___ SUPPLIED TEXT

Part 2: On a snorkeling trip of his dreams, Jesse Hildebrand doesn’t want to admit he has no idea what he’s doing.
Jesse Hildebrand is the VP of Education for Exploring By The Seat of Your Pants, a digital education non-profit that connects scientists and explorers with kids (http://www.exploringbytheseat.com/). He's also the founder of Canada's Science Literacy Week (http://www.scienceliteracy.ca/) and a fellow of the Royal Canadian Geographical Society (http://www.rcgs.org/). Jesse suffers from an excess of personality, watches too many Blue Jays games for his own good, and can enter into a spirited debate on the merits of the Marvel films.
Episode Transcript
Part 1: Aparna Agarwal
So I joined graduate school when I was 20 years old, right after my undergraduate degree and I was completely clueless about what I wanted to do with my life. I mean really, really clueless. I applied to management programs and a job at the bank and a PhD program just for the fun of it.
I essentially did anything that at that time anybody told me was the thing to do. Then I ended up joining the PhD program because I just had so much fun at the interviews. And I know that interviews are not generally supposed to be fun, but I was still convinced that I am not going to get in, that I just ramble my mind off. For the first time in my life, explaining every single detail of every single assumption that I had made was something that people appreciated. And so they let me in, which I was convinced was a mistake but I was not going to let them know that.
So I joined the graduate program and then slowly good things started to happen. I would always crack jokes and then, for the first time in my life, people actually laughed. Because you see, I come from a family which is very, very supportive but they don’t know science. So anytime I started telling them a joke, I then had to tell them all about the background science to which my very supportive parents would fall asleep listening to.

______
___ INFORMATION PROVIDED

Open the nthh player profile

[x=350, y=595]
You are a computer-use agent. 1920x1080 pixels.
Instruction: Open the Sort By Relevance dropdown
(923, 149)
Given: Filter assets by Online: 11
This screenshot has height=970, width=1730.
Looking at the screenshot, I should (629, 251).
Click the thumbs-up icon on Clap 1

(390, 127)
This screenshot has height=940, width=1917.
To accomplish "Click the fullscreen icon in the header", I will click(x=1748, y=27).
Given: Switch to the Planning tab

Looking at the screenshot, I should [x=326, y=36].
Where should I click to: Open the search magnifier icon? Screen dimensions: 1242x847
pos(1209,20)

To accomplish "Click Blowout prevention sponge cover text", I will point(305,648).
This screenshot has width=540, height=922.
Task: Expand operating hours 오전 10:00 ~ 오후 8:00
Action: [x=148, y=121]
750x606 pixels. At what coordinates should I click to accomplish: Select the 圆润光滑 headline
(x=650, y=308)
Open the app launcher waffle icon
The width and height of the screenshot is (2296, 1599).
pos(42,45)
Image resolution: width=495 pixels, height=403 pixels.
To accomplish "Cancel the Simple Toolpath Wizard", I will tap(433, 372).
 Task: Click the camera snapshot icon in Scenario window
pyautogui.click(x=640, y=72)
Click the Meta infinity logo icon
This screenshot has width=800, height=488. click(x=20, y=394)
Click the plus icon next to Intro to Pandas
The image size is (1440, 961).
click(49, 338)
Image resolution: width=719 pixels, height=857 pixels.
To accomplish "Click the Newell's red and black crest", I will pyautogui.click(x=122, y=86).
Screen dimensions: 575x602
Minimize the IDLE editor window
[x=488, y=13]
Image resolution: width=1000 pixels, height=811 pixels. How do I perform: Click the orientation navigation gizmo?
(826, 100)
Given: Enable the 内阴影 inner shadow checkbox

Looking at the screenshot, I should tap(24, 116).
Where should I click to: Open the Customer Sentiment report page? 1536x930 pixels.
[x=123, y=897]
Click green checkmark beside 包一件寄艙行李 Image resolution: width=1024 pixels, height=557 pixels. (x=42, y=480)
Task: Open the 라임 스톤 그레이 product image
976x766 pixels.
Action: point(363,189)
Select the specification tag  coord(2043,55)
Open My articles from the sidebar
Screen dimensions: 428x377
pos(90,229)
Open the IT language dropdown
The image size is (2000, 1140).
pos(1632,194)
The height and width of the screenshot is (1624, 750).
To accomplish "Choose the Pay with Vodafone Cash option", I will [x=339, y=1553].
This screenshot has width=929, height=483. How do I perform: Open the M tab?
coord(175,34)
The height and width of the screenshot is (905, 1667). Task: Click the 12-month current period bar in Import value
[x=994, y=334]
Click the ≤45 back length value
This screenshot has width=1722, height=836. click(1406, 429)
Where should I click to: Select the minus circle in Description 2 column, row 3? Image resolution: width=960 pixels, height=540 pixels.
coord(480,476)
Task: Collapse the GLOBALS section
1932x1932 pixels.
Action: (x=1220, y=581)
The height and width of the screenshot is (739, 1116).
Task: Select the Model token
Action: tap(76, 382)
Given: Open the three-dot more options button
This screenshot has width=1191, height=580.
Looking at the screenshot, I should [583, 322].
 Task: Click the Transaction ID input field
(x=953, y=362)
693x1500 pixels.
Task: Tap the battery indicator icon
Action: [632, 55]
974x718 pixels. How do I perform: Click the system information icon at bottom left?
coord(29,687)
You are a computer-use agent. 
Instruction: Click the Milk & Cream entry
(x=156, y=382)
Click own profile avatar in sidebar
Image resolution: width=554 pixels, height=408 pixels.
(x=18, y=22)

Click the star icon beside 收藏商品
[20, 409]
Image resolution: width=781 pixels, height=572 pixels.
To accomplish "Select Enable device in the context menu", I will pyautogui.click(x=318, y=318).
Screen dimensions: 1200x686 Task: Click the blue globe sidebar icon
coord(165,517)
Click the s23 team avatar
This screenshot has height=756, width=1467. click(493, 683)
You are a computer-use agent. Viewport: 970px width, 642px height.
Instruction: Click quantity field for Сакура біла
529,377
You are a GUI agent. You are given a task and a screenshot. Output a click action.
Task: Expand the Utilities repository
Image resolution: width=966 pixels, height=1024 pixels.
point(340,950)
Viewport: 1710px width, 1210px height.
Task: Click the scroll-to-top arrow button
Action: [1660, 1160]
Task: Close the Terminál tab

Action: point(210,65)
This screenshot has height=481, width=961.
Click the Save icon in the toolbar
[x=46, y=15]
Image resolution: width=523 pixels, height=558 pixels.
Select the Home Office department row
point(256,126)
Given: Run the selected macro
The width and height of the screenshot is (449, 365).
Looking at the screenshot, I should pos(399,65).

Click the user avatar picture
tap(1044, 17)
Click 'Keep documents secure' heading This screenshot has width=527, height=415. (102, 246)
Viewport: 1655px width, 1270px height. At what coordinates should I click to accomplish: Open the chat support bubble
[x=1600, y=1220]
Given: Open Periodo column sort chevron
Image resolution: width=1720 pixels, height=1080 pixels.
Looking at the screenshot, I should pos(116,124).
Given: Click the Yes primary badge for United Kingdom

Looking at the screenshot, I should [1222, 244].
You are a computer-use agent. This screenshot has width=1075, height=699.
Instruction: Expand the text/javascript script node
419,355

______

▸ CHALLENGES
[1] Can you retype the episode transcript from "I essentially did" up to and including "them know that."?
[2] Can you continue the episode transcript from the point where it stops?

▸ ANSWERS
[1]
I essentially did anything that at that time anybody told me was the thing to do. Then I ended up joining the PhD program because I just had so much fun at the interviews. And I know that interviews are not generally supposed to be fun, but I was still convinced that I am not going to get in, that I just ramble my mind off. For the first time in my life, explaining every single detail of every single assumption that I had made was something that people appreciated. And so they let me in, which I was convinced was a mistake but I was not going to let them know that.

[2]
So here, for the first time, people laughed or, quite often, they groaned, but the point was they understood what I was saying. And so I was having the time of my life. But at the same time, I felt incredibly lonely because I had always taught myself about science from books, from the internet and I knew that in my family when I was telling them those stories or when I was telling them about the science, they weren’t going to fact-check me. But here, everybody was so amazing and brilliant and knew their science. if I made a mistake now, they're going to know.
They're also going to know that it was a mistake putting me into this program and they're going to kick me out. So I decided that I’m not going to let that happen. The best way to do that is to make sure that I don’t make any mistake and I never, ever ask for help. Because if I do, then they'll know.
So this is me in my lab. It’s barren because (a) it’s a new lab and there aren’t that many instruments. And (b) it’s 6:30 a.m. because I’m just that kind of a person. I go all out. And I’m determined to make a really, really good impression. So I've decided to do an experiment on my own, which I've never done before. But I know that it comes with a list of instructions and I know that I can follow that.
So even though I've never seen fancy equipment like pipettes before in my life, I have decided that I’m going to do this experiment entirely on my own and I’m going to make the best, most fantastic first impression ever made.
So I go in. I collect everything that I need and then I see that on the self is a box of gloves that is labeled ‘small’. Now, this is a problem because my hands aren’t small. In fact, growing up, little boys used to always compare their hand sizes to my hand size to see if it was big enough. Once I went on a date and this guy actually held my hand very romantically, only to look down and say, “Oh.”
So, this is a problem, but I’m not going to let this come in my way. I am going to do this experiment. I decide that the best thing to do is to pull on those small gloves and continue with the experiment anyway.
Here’s the thing, though. When you put on a small glove on a large hand like mine, the degree of movement that you have between your thumb and your finger, not much. This is what I realize as, five seconds later, I only have the cap of the bottle that I’m holding in my hand and the bottle itself is on the floor.
Okay, good. This happened. I can book my flight to go back. I should call up the management people and see if they will take a person six months late. I've made friends. I’m sure I can keep in touch with them over email. They'll remember me. They like my jokes. And this is it. It’s good that it happened so early on because clearly I’m not meant to do science. I can’t even open a bottle safely.
So I clean the spill up then I rush to my computer so see how much the chemical costed. I realized that there's a roadshow going on so I run up to the executive and explain to him that I need this chemical right now. And then he tells me that he's going to try and bring it to me as soon as he can. And then I realize that I have to now go and tell my advisor this.
I am scared. I am really scared at this point. I know that I’m going to get the shouting of my life. She's going to tell me to leave. And I’m just bracing myself as I climb up the stairs to her cabin. I knock on her door and she says, “Come in.”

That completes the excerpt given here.